I've yet to run this, and I need to familiarise myself with the psionic rules, but would this have played differently using the variant mind flayer from the Expanded Psionics Handbook?

The core MM illithid was always intended as a stop-gap, with all its abilities described as supernatural, but doesn't the revised version change these to psi-like abilities? And if so, do these incur AoO, and require Concentration checks for damage taken/defensive manifesting? (Like I say, I can't remember).
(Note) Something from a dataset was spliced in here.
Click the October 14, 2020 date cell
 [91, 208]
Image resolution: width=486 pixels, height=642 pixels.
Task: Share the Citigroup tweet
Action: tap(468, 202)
If so, it may be that the scenario writer assumed DMs would be using these rules, and that Z would have to carry out a very cautious fighting withdrawal, to avoid getting into melee. And that arcane or divine spell immunities or resistance bonuses would apply vs psionic attacks (which I believe is the default case). Using the 'Psionics are Different' approach drastically increases the lethality of psionic foes, and may have contributed to the frustration you felt.


Mary Yamato wrote:
Yeah. This is incredibly bad when it happens--much worse than a TPK due to bad dice or bad planning.

Absolutely agree 100%--unless of course you give them more than enough hints in advance to let them know they'll all die if they try it.

Liberty's Edge

I'm in the middle of prepping for the second half of HOHR after a 5-month break. This includes prepping the encounter with the BBEG, but I've substituted many of the baddies with yuan-ti to fit the theme of my campaign better.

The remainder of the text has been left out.